REQUIREMENT: Filter the records below and copy every line containing the word "agent".

==== EXERCISE MATERIAL

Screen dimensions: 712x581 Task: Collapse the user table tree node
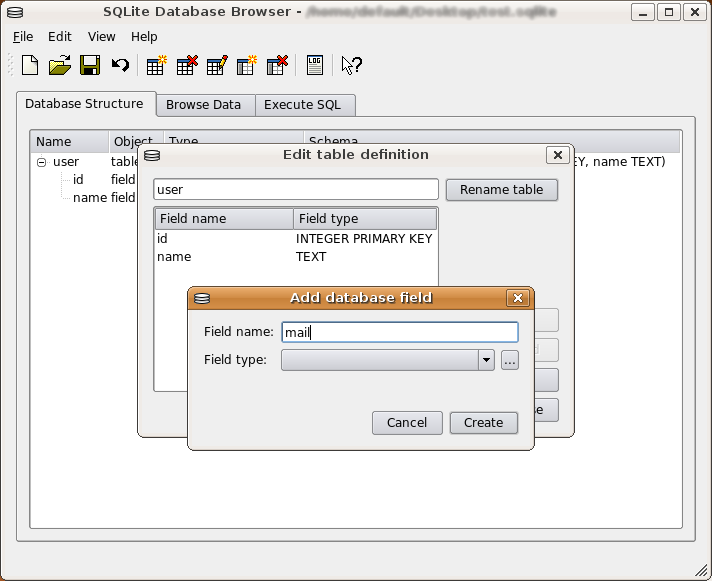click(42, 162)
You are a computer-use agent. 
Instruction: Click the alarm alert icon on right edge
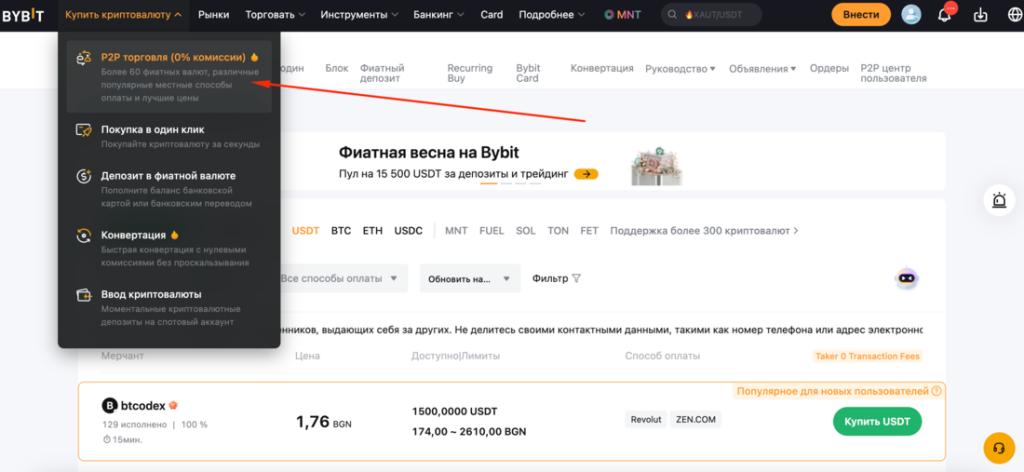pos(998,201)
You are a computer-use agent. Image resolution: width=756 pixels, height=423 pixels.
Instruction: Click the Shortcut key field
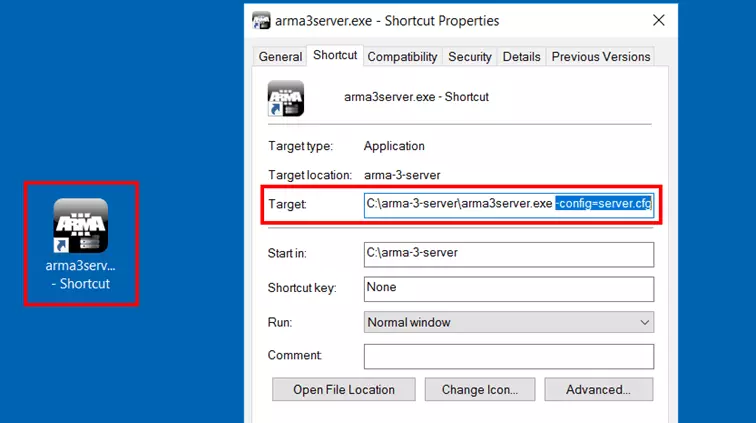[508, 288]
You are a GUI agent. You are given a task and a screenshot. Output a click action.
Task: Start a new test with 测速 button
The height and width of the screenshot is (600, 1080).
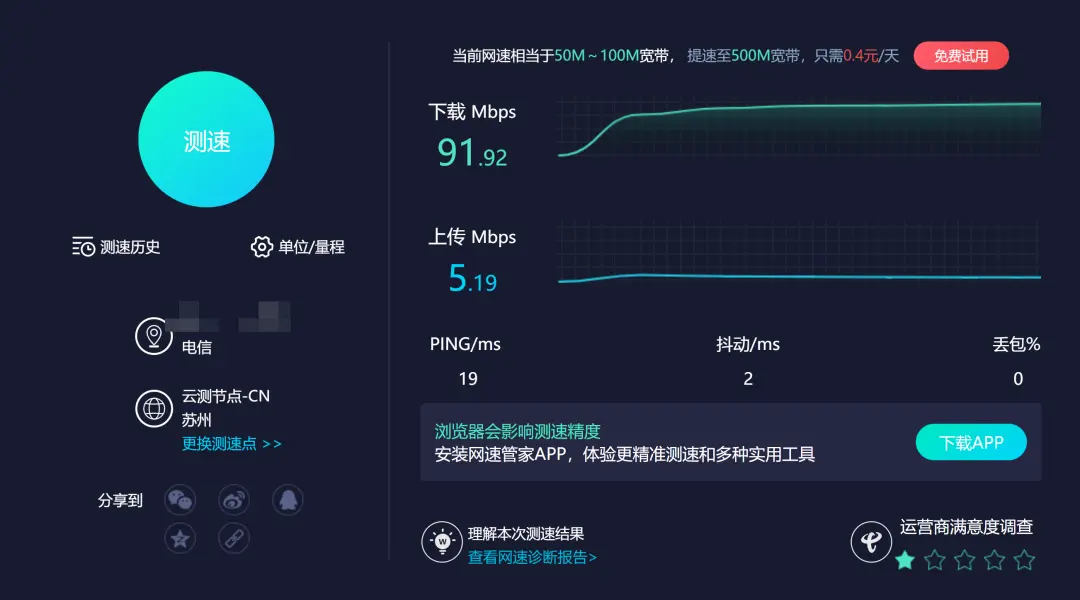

========

YOUR SOLUTION:
You are a computer-use agent. 
You are a computer-use agent. Image resolution: width=756 pixels, height=423 pixels.
You are a GUI agent. You are given a task and a screenshot. Output a click action.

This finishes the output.